Specific deductions: security expenditure: qualifying assets
S81 Income Tax (Trading and Other Income) Act 2005
The deduction for personal security expenses applies to expenditure incurred in connection with the use or provision of an asset or service which improves personal security.
’Asset’ includes equipment and a structure such as a wall. So, items such as alarm systems, bullet resistant windows, floodlighting, reinforced doors and windows and perimeter walls and fences will qualify. The right to a deduction is not affected by the fact that the asset may become fixed to land or that the trader may be or become entitled to the property in the asset (or, if the asset is a fixture, to any interest or estate in the land concerned).

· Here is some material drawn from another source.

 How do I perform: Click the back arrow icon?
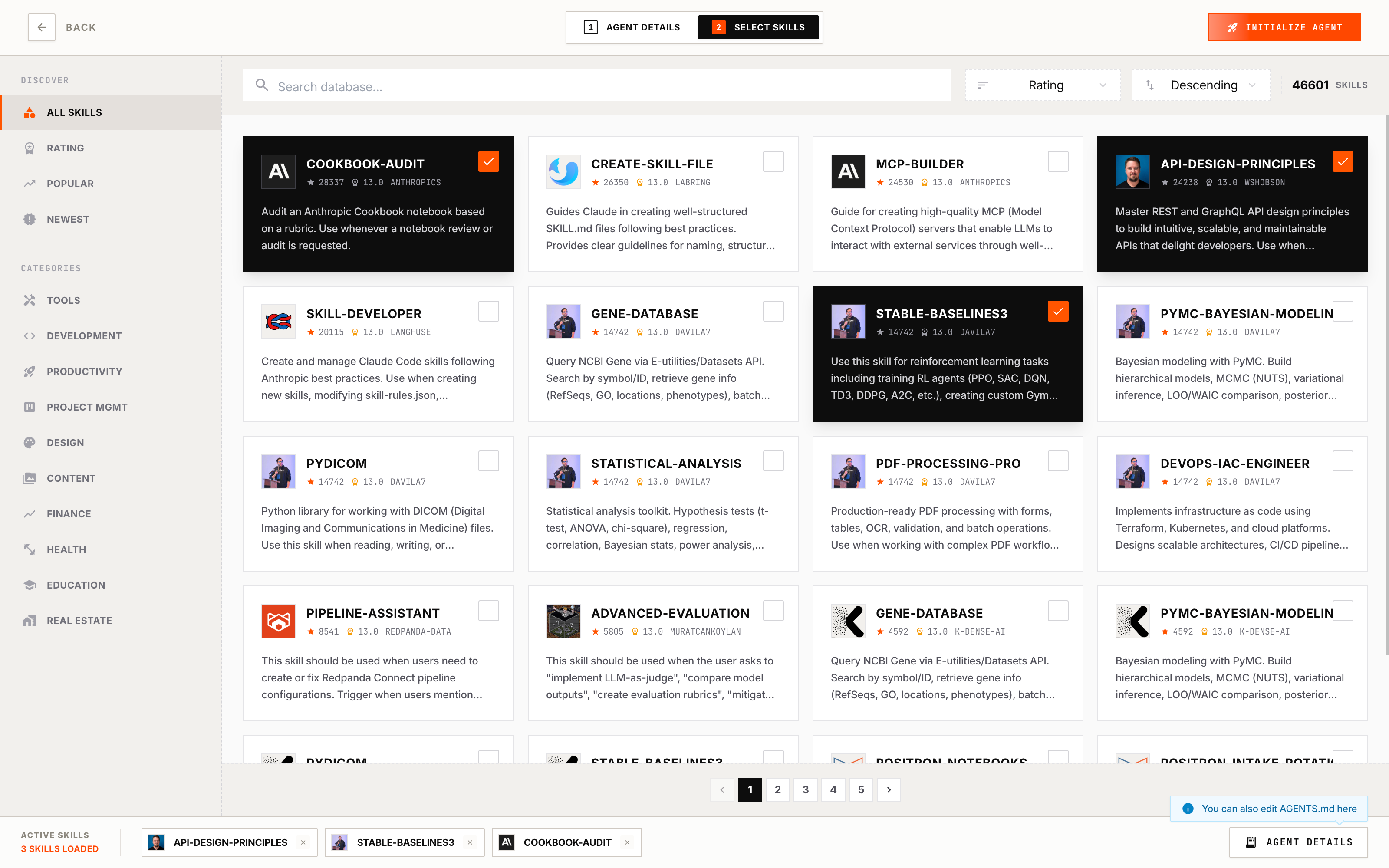tap(41, 27)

Rent paid to concerns specialising in the provision of alarm systems is allowable. Any installation charges which the trader is called upon by the agreement with the supplier to incur will normally be disallowable capital expenditure, although capital allowances may be available.

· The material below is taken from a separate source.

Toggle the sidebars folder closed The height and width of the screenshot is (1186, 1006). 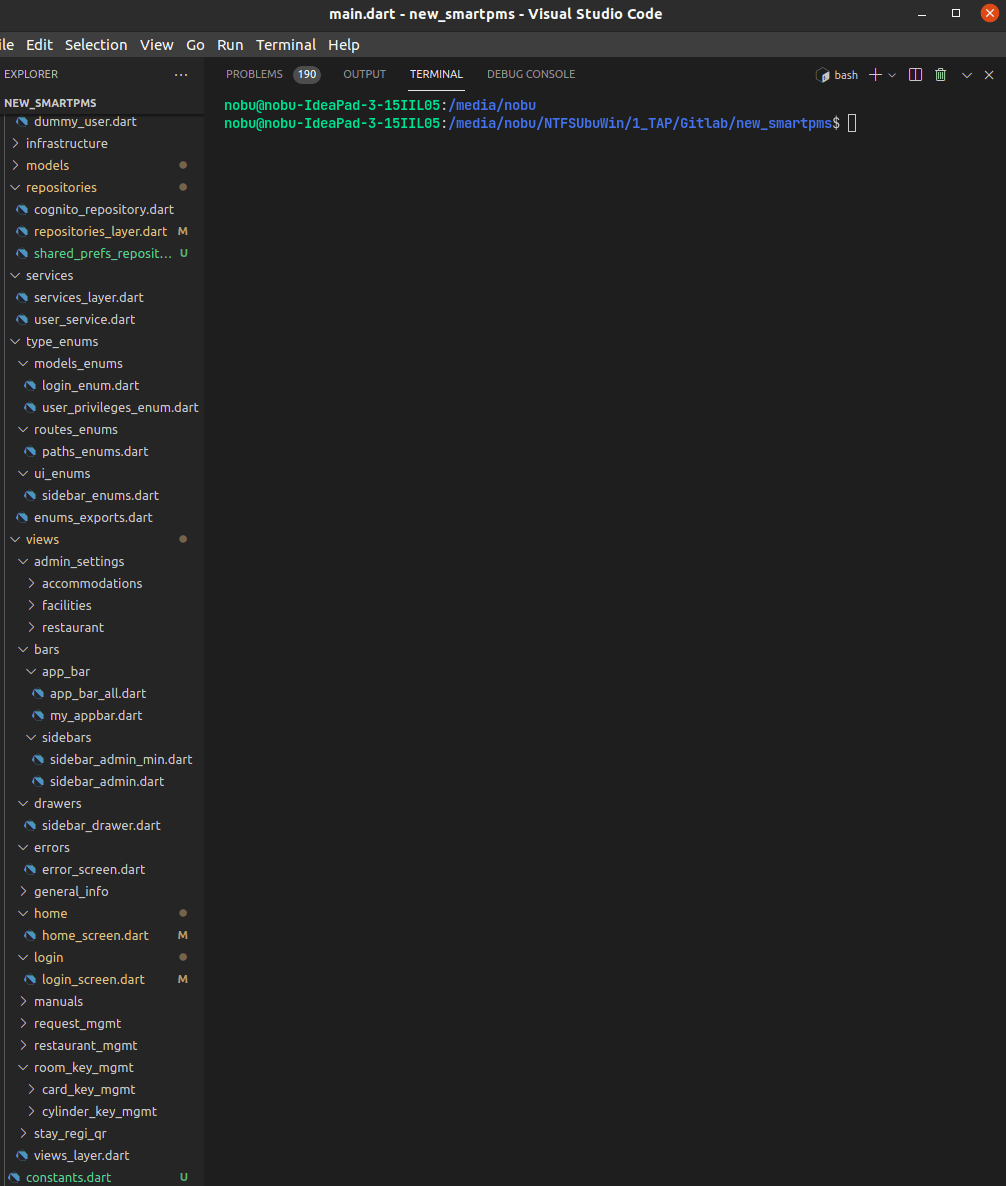(66, 737)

The following do not qualify as security assets:
- cars, ships or aircraft,
- living accommodation,
- a dwelling,
- grounds appurtenant to a dwelling.
What is a ‘dwelling’ is not defined. The word therefore has its normal meaning. In particular it includes a flat used as a residence, but a block of flats is not a single dwelling. A flat above business premises where the taxpayer lives (as in Mason v Tyson  53TC33) would also be a ’dwelling’.
The meaning of the expression ‘grounds appurtenant to a dwelling’ is also not defined, so takes its normal meaning. Guidance on the normal meaning of the similar concept of ‘garden or grounds’ for the purposes of private residence relief from Capital Gains Tax is at CG64350 onwards.
A service includes such things as the provision of security guards or bodyguards.